Yang denied making a false declaration and later told the NZ Herald:
“That’s my CV. It is not that I am deliberately trying to cover-up. It’s because the system asked me to use the partner university. That is the reason.”
He also confirmed that he had been a member of the Communist Party and a civilian officer in the PLA.
The documents released to Newsroom including a certificate from Luoyang University, provided in June 1997, said Yang was an assistant at the university’s Department of Foreign Languages between August 1982 and January 1990, and a lecturer from February 1990 to December 1993.
“Yang Jian taught the courses of English Grammar, English Reading, English Listening, American Studies and other courses. He was conscientious in his work and achieved a lot.”
A schooling notarial certificate said Yang studied at the “English Speciality of Foreign Language Department of Luoyang University” from October 1978 to July 1982.
In a statement of working experience, Yang told New Zealand officials he published “about twenty short translations in different magazines” while studying.
“One of the translations, ‘How to Measure the Earth’, was later included in a two-volume book entitled One Article A Day For Middle School Students.”
While working as a teaching assistant, he gave lectures to junior students and also taught English to some big companies, “such as China No. 1 Tractor Engineering Group and Luoyang Mining Machine Making Group”.
The statement also mentions his time at the John Hopkins University-Nanjing University Centre for Chinese and American Studies, where he was se setting up new courses in the foreign language department.
Yang said he spent nine months in the English-speaking environment, studying American history, political science, and other courses.
“I graduated with excellent results. In fact, I was regarded as one of the most promising students.”
In the statement, Yang said he received a scholarship to study in the US, but was unable to attend due to “the Tiananmen Square crackdown” and the subsequent change in the Chinese government’s policy for sending students overseas.
He then went back to Luoyang University and was promoted to lecturer, publishing a number of essays and translations and setting up new courses in American history and comparative politics – “both courses were well received”, he notes.
A letter from Immigration New Zealand accompanying the OIA release said Yang “met all the requirements under the relevant legislation at the time of his residence application, and no character concerns were identified at the time”.
The department has declined to release further information about Yang’s residency application, saying it is not in the public interest. In a statement to the NZ Herald Immigration New Zealand said. “No new information has come to light that would warrant an investigation.”
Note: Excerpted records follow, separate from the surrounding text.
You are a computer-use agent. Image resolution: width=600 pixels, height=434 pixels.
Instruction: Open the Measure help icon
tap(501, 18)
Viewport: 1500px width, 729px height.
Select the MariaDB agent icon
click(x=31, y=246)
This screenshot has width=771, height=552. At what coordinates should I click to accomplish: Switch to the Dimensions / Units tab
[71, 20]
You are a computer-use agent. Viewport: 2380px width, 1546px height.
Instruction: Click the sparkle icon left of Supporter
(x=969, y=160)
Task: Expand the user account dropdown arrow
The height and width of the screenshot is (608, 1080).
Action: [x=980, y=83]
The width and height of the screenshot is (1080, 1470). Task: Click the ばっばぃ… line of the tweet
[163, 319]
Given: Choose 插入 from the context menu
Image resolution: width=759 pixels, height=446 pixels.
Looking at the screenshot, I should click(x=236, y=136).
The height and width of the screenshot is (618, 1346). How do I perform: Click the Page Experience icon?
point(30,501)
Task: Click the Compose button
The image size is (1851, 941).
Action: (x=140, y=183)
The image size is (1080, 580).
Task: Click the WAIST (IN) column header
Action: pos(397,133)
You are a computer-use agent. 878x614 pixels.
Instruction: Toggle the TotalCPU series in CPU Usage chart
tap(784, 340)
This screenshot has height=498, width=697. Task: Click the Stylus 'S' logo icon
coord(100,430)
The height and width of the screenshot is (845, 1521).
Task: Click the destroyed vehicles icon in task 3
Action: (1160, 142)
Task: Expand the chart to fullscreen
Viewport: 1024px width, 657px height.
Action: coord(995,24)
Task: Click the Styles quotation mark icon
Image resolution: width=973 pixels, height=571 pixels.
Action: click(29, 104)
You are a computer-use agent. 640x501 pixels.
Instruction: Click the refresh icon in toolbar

But that might not satisfy Winston Peters who is likely to be the new Deputy Prime Minister.
Speaking in Dunedin before the election, Peters, called for an urgent inquiry into Yang.
The Otago Daily Times reported Peters as saying New Zealand had been caught out and exposed to being a pawn of the communists in China.
“The influence of the Government of China is real within the New Zealand Government. This is not a spy thriller from the airport bookshelves,” he said to loud applause.
“New Zealand became vulnerable the moment National recruited Dr Yang,” Mr Peters said.
“His decade of work with Chinese military intelligence had only now been opened-up, but not yet laid bare.
“He sat on the influential Parliamentary Foreign Affairs, Defence and Trade select committee.
“That made his background working with China’s military intelligence for a decade seriously significant.”
This may turn out to be campaign rhetoric but Peters revealed during the build-up to the election that his own sources had given him information on Yang’s background prior to Newsroom’s story.
Yang, who is a major fundraiser for the National Party has accused his political opponents of a “smear campaign” and in an email to the NZ Herald yesterday, again denied he had made any false disclosures.
“Louyang University was the partnership university of the Foreign Languages Institute.” He said.